▶ _TEXT PROVIDED_:
☆ ☆ ☆

# case officer assigned and job verfication



## hamadaahmed2009 (Apr 12, 2011)

Hi all, that's the first thread fro me here . i have assigned case officer yesterday i am category 3 (accountant) , the CO asked to provide more evidence for work experience such as bank statement, salary slip , taxation document and contact.
I have been working as accountant for a small company for 2 and half years and i have left that company almost 3 years now , my salary was paid in cash into my account ,so there is no salary slip and the other problem the bank account the money was deposit in i closed it long time ago and it is not active anymore . and the time i left that company i had a problem with owner of the company, i don't even know if that company still running or closed , any advice with what i should do .thanks


----------



## Dhawal (Oct 29, 2010)

Hi,
The CO will definitely ask for supporting documents to assess you further. How did you get ur ACS code without proper documentation?
Also can you tell when us when you lodged you application and which visa type?

Dhawal.


----------



## Guest (Apr 12, 2011)

Welcome to the forum hamad. I am sorry I really can't answer your questions. The best advice I can give you is that you should talk with an immigration agent soon. But I DO have some questions I would like to ask you if you don't mind. When did you lodge your application? Also, hamad ahmed sounds very much like a Pakistani name. Do you have any relationship with Pakistan? Sorry in advance if I sound too presumptuous.


----------



## matchless (Jan 11, 2011)

My boss also had some issues wid me therefore i provided the statutory declaration with reference letters from 02 seniors on letterhead. My bank account was also closed but I went to the branch manager & after a week he managed to arrange a statement wid the help of bank's IT deptt.

☆ ☆ ☆

▶ _DATASET EXCERPT_:

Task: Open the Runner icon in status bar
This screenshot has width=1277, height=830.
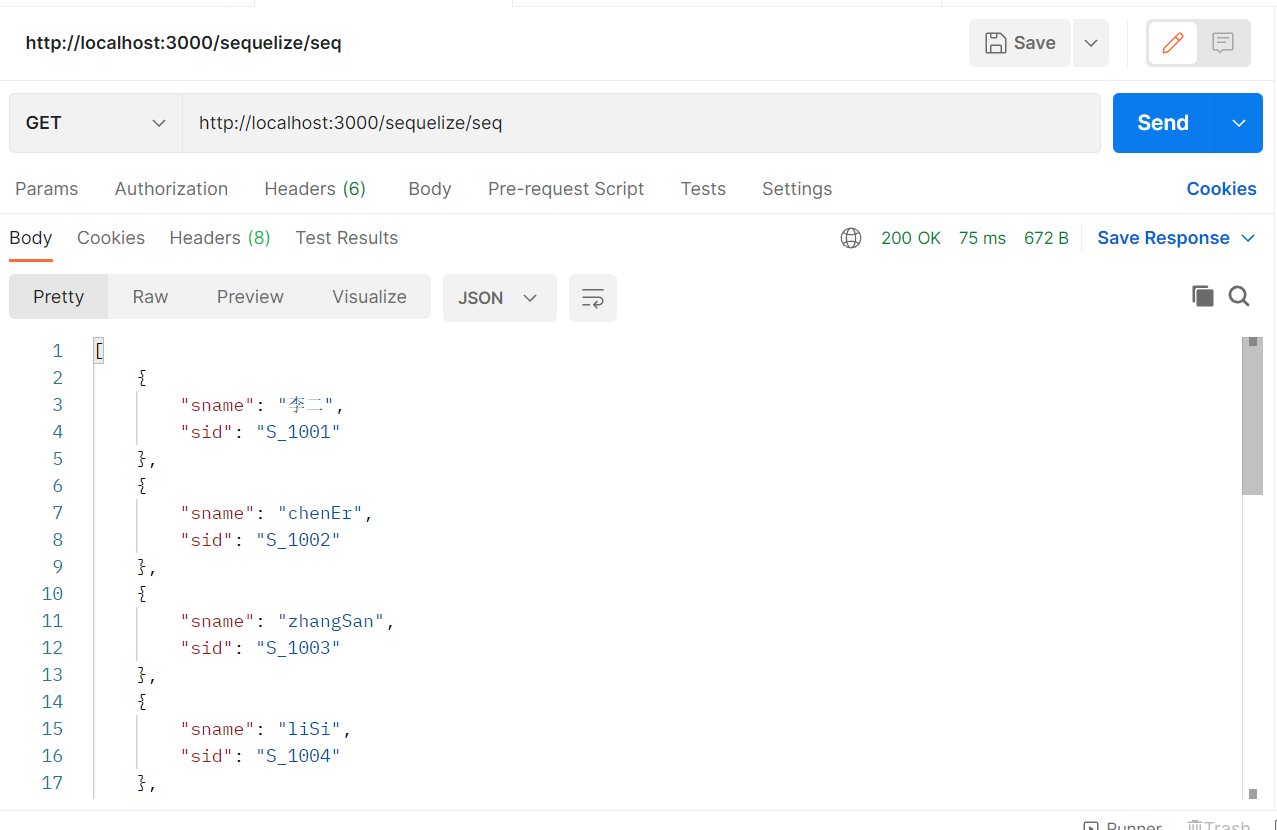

☆ ☆ ☆

▶ _TASKS FOR THIS EXERCISE_:
A – Reproduce the part of the case officer thread that starts with "# case officer" and runs through "document and contact.".
B – Carry on the case officer thread from the point where it stops.

▶ _SOLVED PROBLEMS_:
A –
# case officer assigned and job verfication



## hamadaahmed2009 (Apr 12, 2011)

Hi all, that's the first thread fro me here . i have assigned case officer yesterday i am category 3 (accountant) , the CO asked to provide more evidence for work experience such as bank statement, salary slip , taxation document and contact.

B –
----------



## Achilles (Apr 12, 2011)

hamadaahmed2009 said:


> Hi all, that's the first thread fro me here . i have assigned case officer yesterday i am category 3 (accountant) , the CO asked to provide more evidence for work experience such as bank statement, salary slip , taxation document and contact.
> I have been working as accountant for a small company for 2 and half years and i have left that company almost 3 years now , my salary was paid in cash into my account ,so there is no salary slip and the other problem the bank account the money was deposit in i closed it long time ago and it is not active anymore . and the time i left that company i had a problem with owner of the company, i don't even know if that company still running or closed , any advice with what i should do .thanks


Well, you have three options as I can see

1) Find your employer and ask for reference
2) Contact your Bank and check with the manager like 'matchless' has said
3) Collect all the evidence you have at the moment and get a notary certificate or statutory declaration

act fast....


----------



## shafaqat309 (Apr 7, 2009)

my case officer did not ask anything for my previous company, he explicitly mentioned that he need proof of work for last 1 year.
You can send proof of current company and if case officer not satisfied with the documents he will let you know. In reply to that you can mention that you don't have documents for first company etc.


----------



## khawar_javed (Apr 13, 2011)

What are the documents required to prove the work experience? Is an experience letter, salary slip, and contract enough as a proof? My company pays in cash so bank statement or tax returns are not valid for me.

In the guideline only salary slip is mentioned.


----------



## hamadaahmed2009 (Apr 12, 2011)

shafaqat309 said:


> my case officer did not ask anything for my previous company, he explicitly mentioned that he need proof of work for last 1 year.
> You can send proof of current company and if case officer not satisfied with the documents he will let you know. In reply to that you can mention that you don't have documents for first company etc.


Many thanks guys for your contribution my case officer mentioned he want proof of 3 years before of the application date, in case i can't provide any further proof for the old company, may he accept if i provide proof of current employment ?.


----------



## matchless (Jan 11, 2011)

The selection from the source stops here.